The book goes on to analyse why some relationships grow stronger over the course of time and why some grow weaker. By taking a relational perspective and reflecting and reframing, leaders are able to overcome differences and strengthen working relationships. Through observing and analysing patterns of interactions it is possible to transform the underlying structure of a relationship. The author provides tools and techniques for doing this.
Much of the book is taken up in describing particular relationships in detail. Chapters 1 and 2 chronicle and interpret the breakdown in the relationship between Steve Jobs and John Sculley leading to Steve being fired from Apple.
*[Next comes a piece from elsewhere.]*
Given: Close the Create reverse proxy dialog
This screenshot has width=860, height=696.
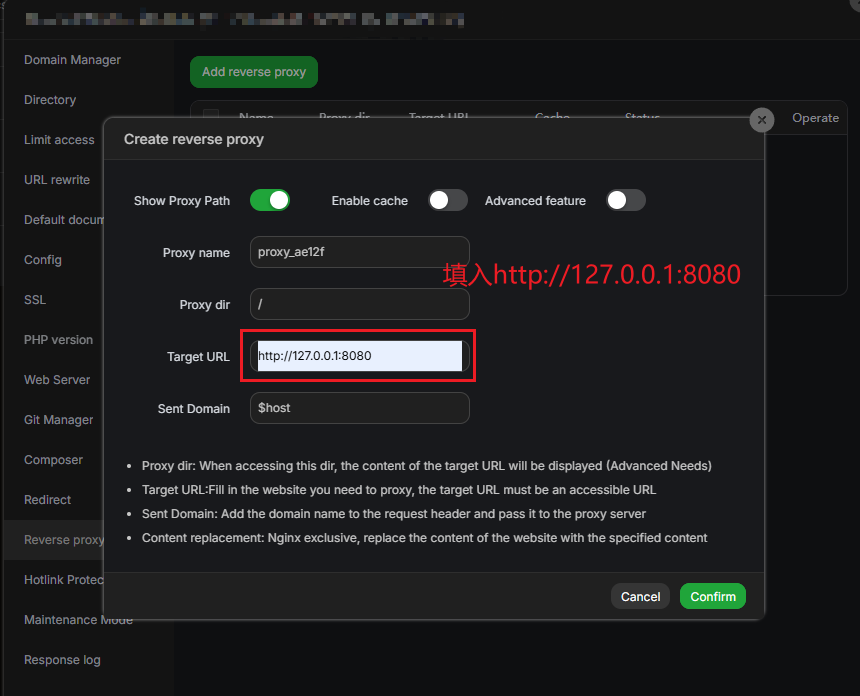Looking at the screenshot, I should pos(762,120).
I must admit that I found these chapters somewhat uncomfortable reading, partly because I do not enjoy reliving the minutiae of a dispute, and partly because it seems presumptive to pronounce judgment on supposed personal interactions based purely on information gleaned from secondary sources.
Nonetheless, the book provides useful advice about ways of managing interpersonal relationships that are not going well. Most organisational leaders develop ways of coping with dysfunctional inter-personal relationships, but this book suggests techniques which are likely to provide a higher level of success. I recommend the book as a challenging but worthwhile read.